Tech price pain in South Africa

Tech in South Africa, such as smartphones and gaming consoles, could be much cheaper if it weren’t for the country’s luxury tax, which can hinder the adoption of new technologies.
In the South African context, ad valorem is a tax on products deemed luxury items such as motor vehicles, electronic equipment, and cosmetics.
Conventionally, it’s just a tax based on the value of a transaction. Ad valorem tax duties range from 7% to 30%.
According to Schedule 1, part 2B of the Customs and Excise Act of 1964, ten types of electronic items are classified as luxury goods and are charged a 9% duty.
These are smartphones, monitors, projectors, videogame consoles, TVs valued at over R5,000, digital and video cameras, headphones, earphones, speakers, aircon, and microphones.
Electric vehicles are also included in the schedule, but the duty is calculated based on their value.
Many of these, such as video game consoles and aircons, can be classified as “up-market” consumer goods.
However, given that smartphones, for instance, have become part of many South Africans’ everyday lives, the question arises as to whether the definition of a luxury good, according to the Act, is still valid.
South Africa’s communications minister, Solly Malatsi, has said he wants to see a threshold placed on the ad valorem tax on smartphones to lower the barrier for people to upgrade to 4G and 5G technology.
The country is phasing out 2G and 3G technology and aims to switch off the older networks at the end of 2027, although this is not yet set in stone.
MTN has stated in a notice on its website that it will switch off its 3G network by 31 December 2026. It has not given a date for shutting down its 2G network.
However, many South Africans still use 2G and 3G devices as they cannot afford to buy the more advanced technology.
The fact that many South Africans who cannot afford 4G and 5G technology will be cut off from mobile networks indicates that these devices are more of a necessity than a luxury.

Another example is how the tax is applied to vehicles and how this can negatively affect the EV market.

Actions to take:
1/ Name the kinds of products that the article on South Africa's tech prices gives as examples of luxury items subject to ad valorem tax in the South African context.
2/ In the article on South Africa's tech prices, shorten the paragraph that begins "MTN has stated in a notice" while keeping its main facts.
3/ Pick up the article on South Africa's luxury tax on tech after its final sentence and continue it.

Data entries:
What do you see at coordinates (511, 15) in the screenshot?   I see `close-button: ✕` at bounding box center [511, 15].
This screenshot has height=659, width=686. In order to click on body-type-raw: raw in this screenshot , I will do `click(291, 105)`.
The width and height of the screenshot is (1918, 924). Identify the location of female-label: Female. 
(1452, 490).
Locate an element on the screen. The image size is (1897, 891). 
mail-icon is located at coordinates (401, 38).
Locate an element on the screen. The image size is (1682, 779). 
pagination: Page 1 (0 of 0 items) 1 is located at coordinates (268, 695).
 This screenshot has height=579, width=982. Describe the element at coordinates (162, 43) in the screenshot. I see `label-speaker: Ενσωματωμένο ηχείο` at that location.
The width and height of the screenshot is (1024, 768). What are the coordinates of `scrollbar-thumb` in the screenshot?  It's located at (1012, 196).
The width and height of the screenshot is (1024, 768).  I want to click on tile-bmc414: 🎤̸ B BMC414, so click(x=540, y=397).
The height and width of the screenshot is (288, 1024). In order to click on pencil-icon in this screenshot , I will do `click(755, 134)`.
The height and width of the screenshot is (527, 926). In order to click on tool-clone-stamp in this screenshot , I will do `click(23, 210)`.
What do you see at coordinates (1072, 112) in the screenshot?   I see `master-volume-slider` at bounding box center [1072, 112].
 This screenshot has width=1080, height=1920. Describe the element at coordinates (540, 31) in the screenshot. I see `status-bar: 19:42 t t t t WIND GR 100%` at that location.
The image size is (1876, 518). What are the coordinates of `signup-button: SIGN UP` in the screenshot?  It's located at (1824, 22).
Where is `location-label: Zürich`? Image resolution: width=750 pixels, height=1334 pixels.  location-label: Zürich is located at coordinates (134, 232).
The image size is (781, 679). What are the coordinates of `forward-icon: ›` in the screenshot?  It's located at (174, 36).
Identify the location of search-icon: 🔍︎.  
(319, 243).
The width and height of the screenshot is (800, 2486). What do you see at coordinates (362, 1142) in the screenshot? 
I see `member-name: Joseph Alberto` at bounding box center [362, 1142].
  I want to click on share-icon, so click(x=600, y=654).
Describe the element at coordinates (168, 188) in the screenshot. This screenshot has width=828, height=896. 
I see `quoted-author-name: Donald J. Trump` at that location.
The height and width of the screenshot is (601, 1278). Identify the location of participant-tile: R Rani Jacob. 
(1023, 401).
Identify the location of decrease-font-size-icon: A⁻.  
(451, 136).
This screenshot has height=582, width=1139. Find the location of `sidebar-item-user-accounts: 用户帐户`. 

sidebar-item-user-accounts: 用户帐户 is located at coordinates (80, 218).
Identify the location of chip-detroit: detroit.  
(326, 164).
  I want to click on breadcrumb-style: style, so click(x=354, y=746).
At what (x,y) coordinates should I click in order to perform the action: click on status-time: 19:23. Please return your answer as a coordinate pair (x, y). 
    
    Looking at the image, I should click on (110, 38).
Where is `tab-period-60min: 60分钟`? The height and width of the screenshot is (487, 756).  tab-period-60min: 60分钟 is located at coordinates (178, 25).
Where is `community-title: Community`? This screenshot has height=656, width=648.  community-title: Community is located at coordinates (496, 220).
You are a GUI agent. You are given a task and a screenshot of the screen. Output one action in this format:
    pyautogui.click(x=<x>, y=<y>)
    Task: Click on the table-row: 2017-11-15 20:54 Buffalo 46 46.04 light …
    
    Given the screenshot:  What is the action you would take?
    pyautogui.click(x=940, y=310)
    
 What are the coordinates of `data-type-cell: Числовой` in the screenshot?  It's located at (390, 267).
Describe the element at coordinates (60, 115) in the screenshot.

Expected responses:
1/ Motor vehicles, electronic equipment, and cosmetics.

2/ MTN's website says its 3G network will shut down by 31 December 2026, but it has set no date for ending 2G.

3/
Any vehicle over the value of R250,000 is deemed a luxury item.
However, when the tax was set for cars 30 years ago, R250,000 could buy far more “luxury” than today.
For instance, in 1994, you could buy a Mercedes-Benz E220 for R179,900. Adjusting for inflation, that same amount would be around R956,700 today.
Similarly, thirty years ago, motorists could buy a Jaguar XJ-6 AT for R369,505, worth R1,965,017 today if adjusted for inflation.
Thus, a Mercedes-Benz was not considered a “luxury” for the purposes of ad valorem in 1994, while a Jaguar was.
Today, only cars considered budget models are below R250,000.
As noted by Accenture’s Africa Principal Director of Automotive and eMobility, Greg Cress, adjusting the ad valorem tax could greatly benefit South Africa’s electric vehicle (EV) future.
This is because South Africans are currently being charged an ad valorem tax on the BYD Dolphin, the country’s most affordable EV.
The Dolphin is priced at just over R539,900 even though the car is sold for R253,823 in China.
If inflation had been considered for the ad valorem tax, only items that cost more than R1,329,493 would be taxed as a luxury good.
Cress argues that there are no EVs below the R250,000 threshold, meaning that due to the tax applied, the adoption of EVs in South Africa will be slow.
The table below shows a list of items regarded as luxury items by SARS, along with the ad valorem duty charged on them.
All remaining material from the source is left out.